* Texto proporcionado *
----

Higiene y muchos cuidados, además de acudir al pediatra cada vez que se detecte que algo no va bien. Y es que hay muchos males que pueden afectar a tu bebé: sarampión, laringitis, dolor de oído y los clásicos resfriados. Saber qué hacer en estas situaciones te permitirá gestionarlas con mayor tranquilidad.

Pero si hay un elemento que siempre indica que tu hijo se está poniendo enfermo es la fiebre. Esta reacción del cuerpo hace que se eleve la temperatura con tal de que el sistema inmunitario se enfrente a virus, bacterias y otros patógenos invasores. Tener herramientas para medirla es fundamental.

La fiebre, los primeros indicios de que algo no va bien

Es un síntoma muy claro de que la salud del bebé está comprometida. Aunque no es demasiado específica, la fiebre te indicará que debes acudir al pediatra y tener bajo vigilancia a tu hijo. Primero lo notarás al contacto con su piel, pero para asegurarte siempre es mejor tener un termómetro a mano.

La temperatura de un bebé puede ir desde los 35ºC hasta los 37,5ºC, al igual que cualquiera de nosotros. Ahora bien, dependiendo de su edad, es importante saber dónde están los límites para considerar que tiene fiebre:

  • De 0 a 3 meses, en 37,5ºC.
  • De 3 a 6 meses, en 38ºC.
  • A partir de 6 meses, 39ºC.

Que un bebé tenga fiebre entraña algunos riesgos para su salud, como por ejemplo que esté somnoliento, tenga rigidez de cuello, le cueste respirar y se deshidrate. Es importante este último riesgo en los bebés más pequeños, ya que su única forma de obtener hidratación es a través de la leche materna o artificial.

¿Cuándo acudir al pediatra por fiebre en el bebé?

Vale, tu hijo tiene fiebre, pero tampoco acudas a la primera de cambio al pediatra o a urgencias. Es cierto que es la primera reacción y la imaginación juega malas pasadas, pero antes asegúrate de que la fiebre no ha sido un pico de temperatura puntual y anómalo.

Realiza varias tomas de temperatura en periodos de una hora y comprueba si tiene otros síntomas de que la salud del bebé no está bien. La tos, la irritabilidad , la falta de apetito, vómitos y diarrea son síntomas que no se deben pasar.

También es posible que la fiebre sea intermitente, e incluso que dure varios días aunque luego su temperatura baje a niveles normales. En estas situaciones también es importante acudir al pediatra para que realice un diagnóstico adecuado.

Por último, si tu bebé padece ciertas enfermedades, como cardiopatías, diabetes, fibrosis quística o anemia, no dudes ni un instante en llevarlo a los médicos para que le den los máximos cuidados posibles.

----

* Datos registrados *

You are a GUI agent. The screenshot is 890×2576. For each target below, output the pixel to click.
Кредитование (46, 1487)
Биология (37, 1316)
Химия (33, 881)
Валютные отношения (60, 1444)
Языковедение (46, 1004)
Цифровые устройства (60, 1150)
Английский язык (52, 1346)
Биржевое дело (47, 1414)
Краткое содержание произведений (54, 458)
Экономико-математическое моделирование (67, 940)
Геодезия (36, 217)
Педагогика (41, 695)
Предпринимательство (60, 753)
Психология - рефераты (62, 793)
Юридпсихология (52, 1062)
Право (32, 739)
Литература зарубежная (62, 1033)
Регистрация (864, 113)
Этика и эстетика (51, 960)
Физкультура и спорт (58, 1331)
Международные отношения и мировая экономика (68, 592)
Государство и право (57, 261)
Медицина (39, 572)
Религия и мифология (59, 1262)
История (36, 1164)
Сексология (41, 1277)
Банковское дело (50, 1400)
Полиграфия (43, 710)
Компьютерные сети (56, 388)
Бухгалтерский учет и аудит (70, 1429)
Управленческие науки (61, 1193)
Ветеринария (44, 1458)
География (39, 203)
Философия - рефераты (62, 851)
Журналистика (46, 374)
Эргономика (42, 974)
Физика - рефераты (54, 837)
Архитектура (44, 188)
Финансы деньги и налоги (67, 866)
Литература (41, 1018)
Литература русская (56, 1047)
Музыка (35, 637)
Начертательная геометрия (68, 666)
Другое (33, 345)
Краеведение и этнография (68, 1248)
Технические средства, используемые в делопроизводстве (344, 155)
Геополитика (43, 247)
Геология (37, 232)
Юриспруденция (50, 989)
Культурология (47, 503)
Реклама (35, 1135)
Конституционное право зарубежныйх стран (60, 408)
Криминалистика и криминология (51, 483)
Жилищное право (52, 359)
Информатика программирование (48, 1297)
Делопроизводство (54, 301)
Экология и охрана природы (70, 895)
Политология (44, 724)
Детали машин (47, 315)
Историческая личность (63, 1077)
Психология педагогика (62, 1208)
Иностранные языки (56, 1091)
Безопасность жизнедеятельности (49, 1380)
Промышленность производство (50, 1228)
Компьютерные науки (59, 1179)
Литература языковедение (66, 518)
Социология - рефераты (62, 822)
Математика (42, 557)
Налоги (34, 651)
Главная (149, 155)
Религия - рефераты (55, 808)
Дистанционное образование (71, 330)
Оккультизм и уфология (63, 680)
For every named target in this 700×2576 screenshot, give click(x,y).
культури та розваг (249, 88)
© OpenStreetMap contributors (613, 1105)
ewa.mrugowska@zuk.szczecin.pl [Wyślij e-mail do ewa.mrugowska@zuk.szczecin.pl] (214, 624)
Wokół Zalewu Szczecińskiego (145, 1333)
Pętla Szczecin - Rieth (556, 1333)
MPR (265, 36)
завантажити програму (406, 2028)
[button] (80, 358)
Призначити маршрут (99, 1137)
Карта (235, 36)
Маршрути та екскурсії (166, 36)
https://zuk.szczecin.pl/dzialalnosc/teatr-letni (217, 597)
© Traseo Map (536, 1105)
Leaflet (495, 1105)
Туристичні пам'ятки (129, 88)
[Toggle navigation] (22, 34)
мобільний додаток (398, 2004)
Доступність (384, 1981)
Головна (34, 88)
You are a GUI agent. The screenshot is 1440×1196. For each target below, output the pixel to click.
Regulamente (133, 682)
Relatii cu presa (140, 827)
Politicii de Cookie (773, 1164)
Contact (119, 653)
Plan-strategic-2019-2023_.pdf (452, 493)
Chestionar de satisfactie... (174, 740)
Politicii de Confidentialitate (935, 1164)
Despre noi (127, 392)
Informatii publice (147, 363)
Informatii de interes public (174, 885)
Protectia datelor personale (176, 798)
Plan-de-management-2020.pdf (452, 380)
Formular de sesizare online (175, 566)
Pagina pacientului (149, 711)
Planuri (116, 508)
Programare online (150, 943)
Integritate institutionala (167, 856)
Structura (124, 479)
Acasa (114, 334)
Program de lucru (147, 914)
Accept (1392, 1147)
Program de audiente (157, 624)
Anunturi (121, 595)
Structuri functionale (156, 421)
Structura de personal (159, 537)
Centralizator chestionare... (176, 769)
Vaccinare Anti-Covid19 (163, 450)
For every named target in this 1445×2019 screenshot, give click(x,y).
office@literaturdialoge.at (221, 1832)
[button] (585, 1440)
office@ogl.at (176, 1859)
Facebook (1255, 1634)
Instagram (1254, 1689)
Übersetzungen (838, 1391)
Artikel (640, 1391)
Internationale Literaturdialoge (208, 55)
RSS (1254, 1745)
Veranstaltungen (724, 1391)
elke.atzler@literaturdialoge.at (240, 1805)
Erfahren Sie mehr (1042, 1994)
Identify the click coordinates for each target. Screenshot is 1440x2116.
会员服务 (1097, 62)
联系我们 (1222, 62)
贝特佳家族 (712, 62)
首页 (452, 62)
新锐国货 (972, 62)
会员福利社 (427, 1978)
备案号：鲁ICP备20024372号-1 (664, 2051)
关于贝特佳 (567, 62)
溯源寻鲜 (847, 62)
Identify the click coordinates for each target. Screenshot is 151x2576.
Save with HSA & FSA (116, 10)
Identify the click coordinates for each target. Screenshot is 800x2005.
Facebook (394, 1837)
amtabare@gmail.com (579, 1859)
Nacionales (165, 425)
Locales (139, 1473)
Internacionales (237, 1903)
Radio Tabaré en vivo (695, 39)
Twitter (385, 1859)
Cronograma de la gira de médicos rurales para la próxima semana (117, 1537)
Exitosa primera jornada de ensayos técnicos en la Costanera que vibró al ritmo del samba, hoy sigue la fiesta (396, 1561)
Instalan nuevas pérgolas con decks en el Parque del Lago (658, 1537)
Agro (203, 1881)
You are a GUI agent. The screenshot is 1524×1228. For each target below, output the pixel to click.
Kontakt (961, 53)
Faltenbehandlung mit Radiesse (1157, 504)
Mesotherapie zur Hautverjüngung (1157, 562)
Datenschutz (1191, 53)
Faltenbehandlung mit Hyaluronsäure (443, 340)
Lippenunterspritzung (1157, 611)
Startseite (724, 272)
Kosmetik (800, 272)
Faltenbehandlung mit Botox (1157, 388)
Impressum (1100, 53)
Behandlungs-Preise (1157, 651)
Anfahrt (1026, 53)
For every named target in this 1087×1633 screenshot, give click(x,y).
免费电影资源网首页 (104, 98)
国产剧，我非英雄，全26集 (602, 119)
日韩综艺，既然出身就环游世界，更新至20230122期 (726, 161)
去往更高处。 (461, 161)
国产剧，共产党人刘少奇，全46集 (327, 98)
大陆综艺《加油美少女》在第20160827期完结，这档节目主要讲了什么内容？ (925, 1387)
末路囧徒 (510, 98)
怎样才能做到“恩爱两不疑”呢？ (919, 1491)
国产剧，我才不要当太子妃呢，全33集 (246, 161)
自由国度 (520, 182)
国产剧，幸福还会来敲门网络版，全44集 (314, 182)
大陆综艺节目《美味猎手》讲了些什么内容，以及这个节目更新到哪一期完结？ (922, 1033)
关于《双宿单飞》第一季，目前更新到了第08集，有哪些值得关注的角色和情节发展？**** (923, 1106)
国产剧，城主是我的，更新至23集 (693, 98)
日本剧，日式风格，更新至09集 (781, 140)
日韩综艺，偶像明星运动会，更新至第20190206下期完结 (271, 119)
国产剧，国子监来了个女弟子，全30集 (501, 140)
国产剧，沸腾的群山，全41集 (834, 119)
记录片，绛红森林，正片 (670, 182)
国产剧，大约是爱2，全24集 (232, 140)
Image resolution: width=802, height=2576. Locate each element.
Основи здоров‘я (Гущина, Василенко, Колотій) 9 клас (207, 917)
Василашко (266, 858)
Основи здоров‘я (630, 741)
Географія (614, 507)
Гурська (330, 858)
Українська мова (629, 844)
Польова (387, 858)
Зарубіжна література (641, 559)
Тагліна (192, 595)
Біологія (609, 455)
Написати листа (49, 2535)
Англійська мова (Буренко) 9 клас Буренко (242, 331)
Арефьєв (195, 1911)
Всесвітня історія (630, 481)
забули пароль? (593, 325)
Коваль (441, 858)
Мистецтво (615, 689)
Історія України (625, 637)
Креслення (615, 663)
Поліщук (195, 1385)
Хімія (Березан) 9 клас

----

* Tareas *
**a.** Reescribe la parte del texto sobre la fiebre en el bebé que empieza con las palabras que contienen "Por último, si" y termina en "máximos cuidados posibles.", sustituyendo "fibrosis quística" por "asma".
**b.** Indica si cada afirmación coincide con el texto sobre la fiebre en el bebé. Responde sí o no y cita las palabras del texto que lo deciden.
(i) Para un bebé de 3 a 6 meses, el límite para considerar que tiene fiebre es 38ºC.
(ii) Se recomienda tomar la temperatura del bebé cada media hora.
(iii) La fiebre se describe como un síntoma muy específico.
**c.** Responde estas preguntas con datos del texto sobre la fiebre en el bebé:
(i) ¿Qué males que pueden afectar al bebé se enumeran?
(ii) ¿Por qué es importante el riesgo de deshidratación en los bebés más pequeños?
(iii) ¿A partir de qué temperatura se considera que un bebé de 0 a 3 meses tiene fiebre?
Las líneas son un material aparte, sin relación con el texto.

* Respuestas por tarea *
**a.**
Por último, si tu bebé padece ciertas enfermedades, como cardiopatías, diabetes, asma o anemia, no dudes ni un instante en llevarlo a los médicos para que le den los máximos cuidados posibles.

**b.**
(i) Sí: "De 3 a 6 meses, en 38ºC."
(ii) No: "Realiza varias tomas de temperatura en periodos de una hora"
(iii) No: "Aunque no es demasiado específica"

**c.**
(i) Sarampión, laringitis, dolor de oído y los clásicos resfriados.
(ii) Porque su única forma de obtener hidratación es a través de la leche materna o artificial.
(iii) A partir de 37,5ºC.